__Selected extract__:
- - - -

The formula is called “Shou Gong San”

This is sometimes translated as “Harvest the Training Powder,” but I feel “Receive the Benefit of the Work Powder” would be more accurate. It was developed by the monk Zhan Hua during the last Chinese dynasty, the Qing. It is designed to be used to deal with the bumps, bruises and contusions that occur during rigorous martial arts training. Unlike most liniments, which are intended only for external use, this one contains no very toxic herbs and can be taken internally as well. This makes it especially useful for body injuries, such as when your friend accidentally bruises your ribs in sparring or the strains of “leg day.” A potent but mild formula, it is good for everyday use.

- - - -

__Source material__:

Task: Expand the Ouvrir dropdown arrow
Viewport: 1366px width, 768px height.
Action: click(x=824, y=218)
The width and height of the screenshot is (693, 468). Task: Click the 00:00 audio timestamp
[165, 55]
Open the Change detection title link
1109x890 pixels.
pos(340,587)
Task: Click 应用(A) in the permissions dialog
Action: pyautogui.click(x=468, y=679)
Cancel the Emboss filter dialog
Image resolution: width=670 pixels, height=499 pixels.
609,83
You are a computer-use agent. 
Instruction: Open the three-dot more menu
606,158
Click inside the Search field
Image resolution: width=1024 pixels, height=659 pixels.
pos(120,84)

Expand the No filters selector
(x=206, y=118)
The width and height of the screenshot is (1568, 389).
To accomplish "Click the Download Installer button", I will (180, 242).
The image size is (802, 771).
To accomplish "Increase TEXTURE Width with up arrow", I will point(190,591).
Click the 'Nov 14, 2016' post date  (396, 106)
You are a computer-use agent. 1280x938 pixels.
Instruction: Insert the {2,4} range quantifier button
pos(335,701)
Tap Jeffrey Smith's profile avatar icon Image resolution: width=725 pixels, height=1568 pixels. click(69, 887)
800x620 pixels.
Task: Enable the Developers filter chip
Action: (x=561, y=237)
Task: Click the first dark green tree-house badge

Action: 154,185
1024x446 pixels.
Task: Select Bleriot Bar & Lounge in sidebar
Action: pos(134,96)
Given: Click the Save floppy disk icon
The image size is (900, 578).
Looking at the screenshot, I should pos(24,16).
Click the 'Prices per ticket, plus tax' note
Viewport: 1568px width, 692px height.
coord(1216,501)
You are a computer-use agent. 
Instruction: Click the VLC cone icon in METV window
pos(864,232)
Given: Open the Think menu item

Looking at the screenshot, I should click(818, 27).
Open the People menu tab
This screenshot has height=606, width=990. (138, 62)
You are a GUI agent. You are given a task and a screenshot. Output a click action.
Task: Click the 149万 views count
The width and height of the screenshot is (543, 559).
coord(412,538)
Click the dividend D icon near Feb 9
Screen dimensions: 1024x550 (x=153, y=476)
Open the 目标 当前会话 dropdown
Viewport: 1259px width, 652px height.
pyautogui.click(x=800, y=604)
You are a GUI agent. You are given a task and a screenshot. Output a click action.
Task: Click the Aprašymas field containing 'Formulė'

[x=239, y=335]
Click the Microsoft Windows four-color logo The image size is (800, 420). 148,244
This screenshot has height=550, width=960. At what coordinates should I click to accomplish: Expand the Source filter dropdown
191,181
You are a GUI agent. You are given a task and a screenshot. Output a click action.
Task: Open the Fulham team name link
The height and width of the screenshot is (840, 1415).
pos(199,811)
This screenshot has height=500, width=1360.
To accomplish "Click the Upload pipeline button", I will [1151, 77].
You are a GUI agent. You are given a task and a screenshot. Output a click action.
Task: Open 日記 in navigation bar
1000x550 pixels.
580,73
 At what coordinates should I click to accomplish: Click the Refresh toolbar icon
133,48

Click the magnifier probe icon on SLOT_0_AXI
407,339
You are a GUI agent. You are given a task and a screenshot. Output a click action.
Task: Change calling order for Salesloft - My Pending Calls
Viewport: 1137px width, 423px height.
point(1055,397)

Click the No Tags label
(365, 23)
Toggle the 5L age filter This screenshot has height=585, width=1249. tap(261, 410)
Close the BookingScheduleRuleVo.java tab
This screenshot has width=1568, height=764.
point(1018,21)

- - - -

__Apply what you read__:
- A) Translate into Spanish this sentence from the passage on the Shou Gong San formula: "A potent but mild formula, it is good for everyday use."
- B) Carry on the passage on the Shou Gong San formula, picking up after its last sentence.

__Expected results__:
- A) Fórmula potente pero suave, es buena para el uso diario.

- B)
The formula consists of:
Dang Gui (Angelica) 1.5 oz
Chen Pi (Aged Citrus Peel) 1 oz
Chen Xiang (Aquilaria Wood) 1 oz
Hong Hua (Safflower) 1 oz
Jiang Xiang (Rosewood) 0.5 oz
Zhi Shi (Immature Bitter Orange) 0.5 oz
Tao Ren (Peach Pit Kernel) 0.5 oz
There are a couple of ways this can be used. Ground into a powder it is taken 1-2 grams at a time with hot water as an infusion after each practice session. This would be common practice in the spring season when the more vigorous martial arts training was undertaken. Monks practicing Muscle Tendon Changing Qigong might have used something like this through the season. There is a bit of arsenic on peach kernels, but the dosages are so low you would have to be eating them like almonds to see the effect. All the same you wouldn’t want to just take it all the time all year long.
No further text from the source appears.